Clicker training for cats is much the same as clicker training for dogs, with one exception. The treat had better be worth the effort! Find what motivates your cat—is it a special treat or food? Time to play with that favorite toy? Maybe he just wants to sit and cuddle while you tell him how incredibly smart he is. Whatever it is that makes him cooperative and wanting more, that’s your ticket to training a cat.
The idea behind the clicker is simple. When your cat does something you like, immediately let him know. However, immediate is a problem. By the time your brain registers that he did it, and you say good boy and fumble for a treat, the delay is too long. He’s moved on to something else and will have the mistaken idea that was what you wanted. A clicker, whether from the pet supply store or just an ink pen, can make its noise as the behavior happens.
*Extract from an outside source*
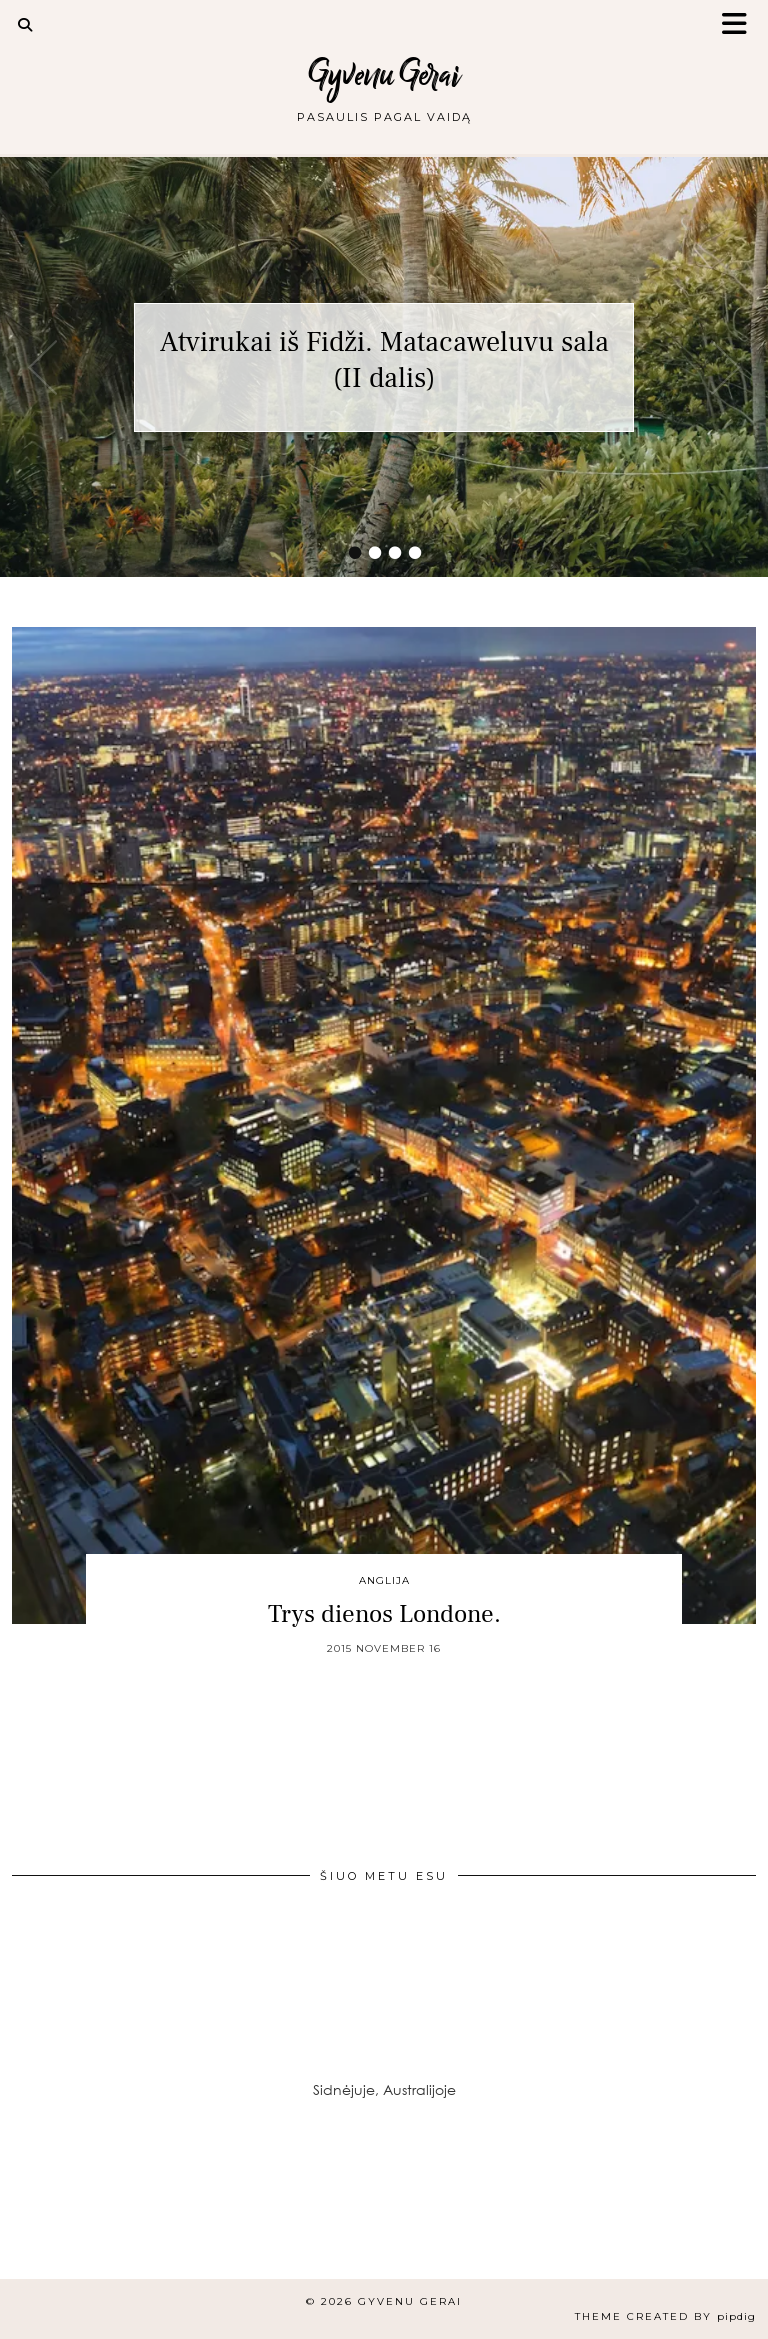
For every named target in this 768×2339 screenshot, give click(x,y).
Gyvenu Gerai (384, 74)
To practice clicking at the right moment, have a friend tap a finger on the table in a random pattern. You click for every tap. You’ll find yourself clicking when she taps, when she doesn’t, too soon and too slow. It takes practice but you’ll get the hang of it without too much trouble. Always stop when you are being successful. Never end on a low note or it spoils the enjoyment of training.
To understand what clicker training is like from the cat’s point of view, tell your friend you are thinking of a shape. Ask her to draw it - with no clues. It can be a square, rectangle, star, anything. As she starts to draw, click when the pen is going in the right direction. Stay quiet when she’s made a wrong turn. This is an exercise that will make you laugh and also cry in frustration - think what it’s like for the cat. Human-speak is a second language for a cat!
Once you've had your practice and feel more proficient in clicking at the right time, start to work with the cat. It’s easiest to watch what the cat does and then wait for him to do it again - click, treat.
The click signals that the good thing comes next. It’s a surprise at first. If you want the cat to sit, just wait until he does and then click. Quickly hand out a treat. Make it so he has to move to get the treat which then gives another opportunity for him to sit. At about the third or fourth repetition, he’s suspicious. You can see him thinking, “Hmm, I sat down and heard a noise and then got a treat. It happened again. I wonder if I can make it happen?” That’s when he’ll figure out what clicker training is all about and you’ll figure out, you should have had more lessons and treats ready because he’s anxious to learn new things.
After you get the desired results several times, then add a verbal cue. Once the verbal cue is in place, you can add a hand signal. If you link behaviors together, change the order so the cat is following your cue, not just following the usual routine.
Cats are smart and can be trained. Just remember, cats are like method actors - their question is, “What is my motivation?”